Our infrastructure runs on AWS using Cassandra, MySQL, ActiveMQ, Tomcat and other technologies/services. Most of our code is in Groovy and Java leveraging Jersey, Grails, Spring, Hibernate, .... On the front-end, JQuery, Mootools and other libs and frameworks.
In short: We are a fast growing startup that solves real-world business problems for huge companies with an awesome, committed and agile engineering team.
If that sounds like something worth talking about I would love to get a few minutes of your time when it fits you best.
Hope to hear from you.
Cheers,
(somebody I've never met)
---
He doesn't say "rockstar programmer" in there but he should have. It would have at least brought a smile to my face. Companies _are_ still trying to sucker young kids into this kind of stuff with words like "rockstar," "ninja," "awesome," ...
I know how hard it is to find talented people. I suppose an email like that has been finely honed to net the most applicants possible. But if you want _those_ kind of applicants, you're already behind.
I recently decided that my surface-skimming knowledge of lambda calculus was severely lacking, and so I picked up a few books. One of the better written books was written in 1981. That was 33 years ago. What changed 5 years ago to now, is essentially "sugar" on top of the fundamentals.
One thing I did notice, especially with the node.js crowd (essentially where the "rockstar" programmer meme gained its popularity), is that a lot of old things are being re-discovered.

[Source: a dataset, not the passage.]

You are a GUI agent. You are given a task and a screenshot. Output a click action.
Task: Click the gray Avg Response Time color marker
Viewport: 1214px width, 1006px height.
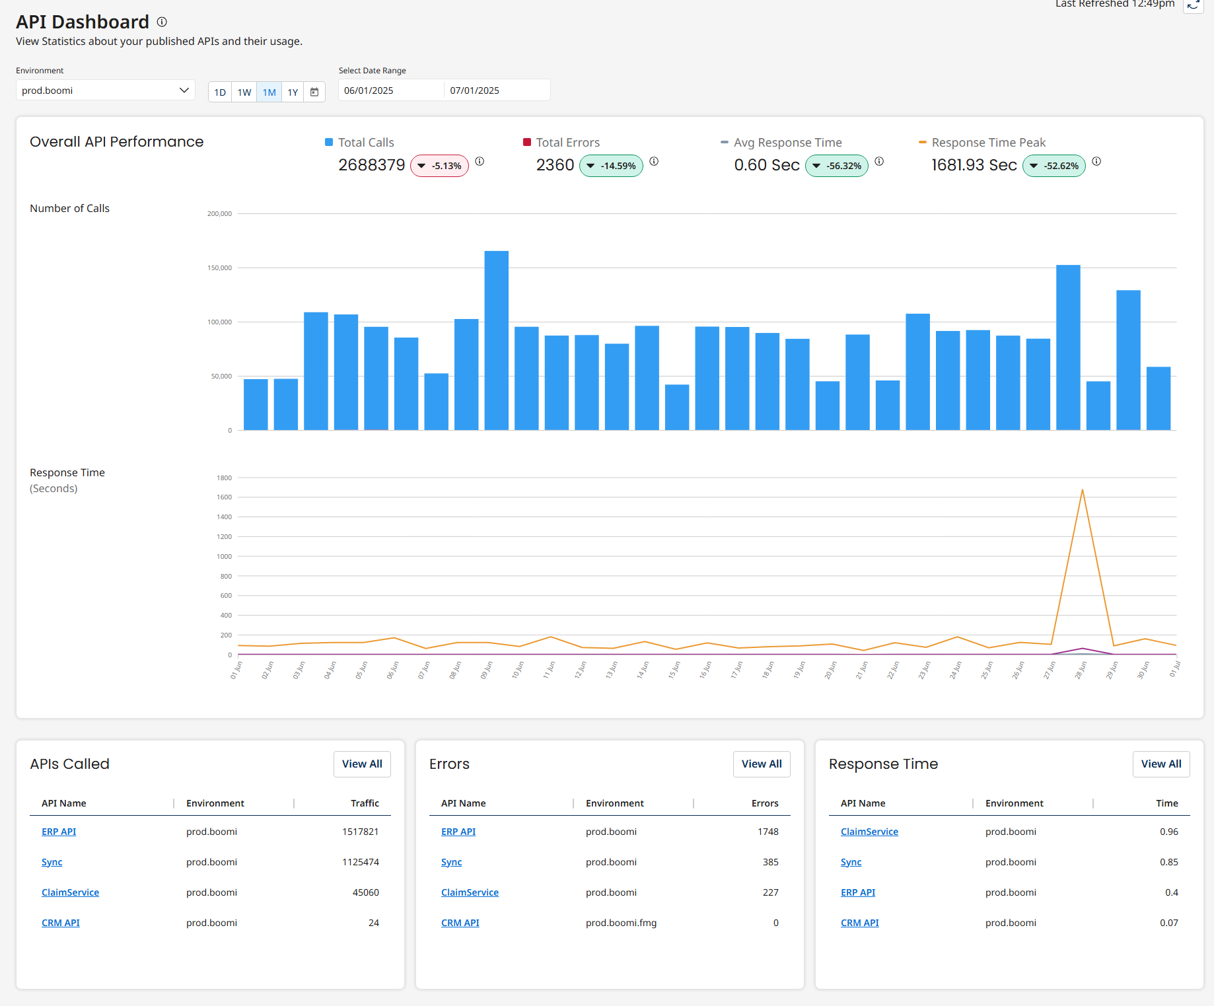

While there may be very good arguments for re-implementing things, and re-learning things (and I do that quite a lot too), I personally do not think that re-solving the problem in the old way in a new language/framework/whatever is really worthy to be considered an achievement.
And I think that is essentially what is wrong with the whole "rockstar" programmer meme. Want to be a rockstar or ninja or guru? Go dust up some old book on algorithms, and reimplement it in the trendy language of the day.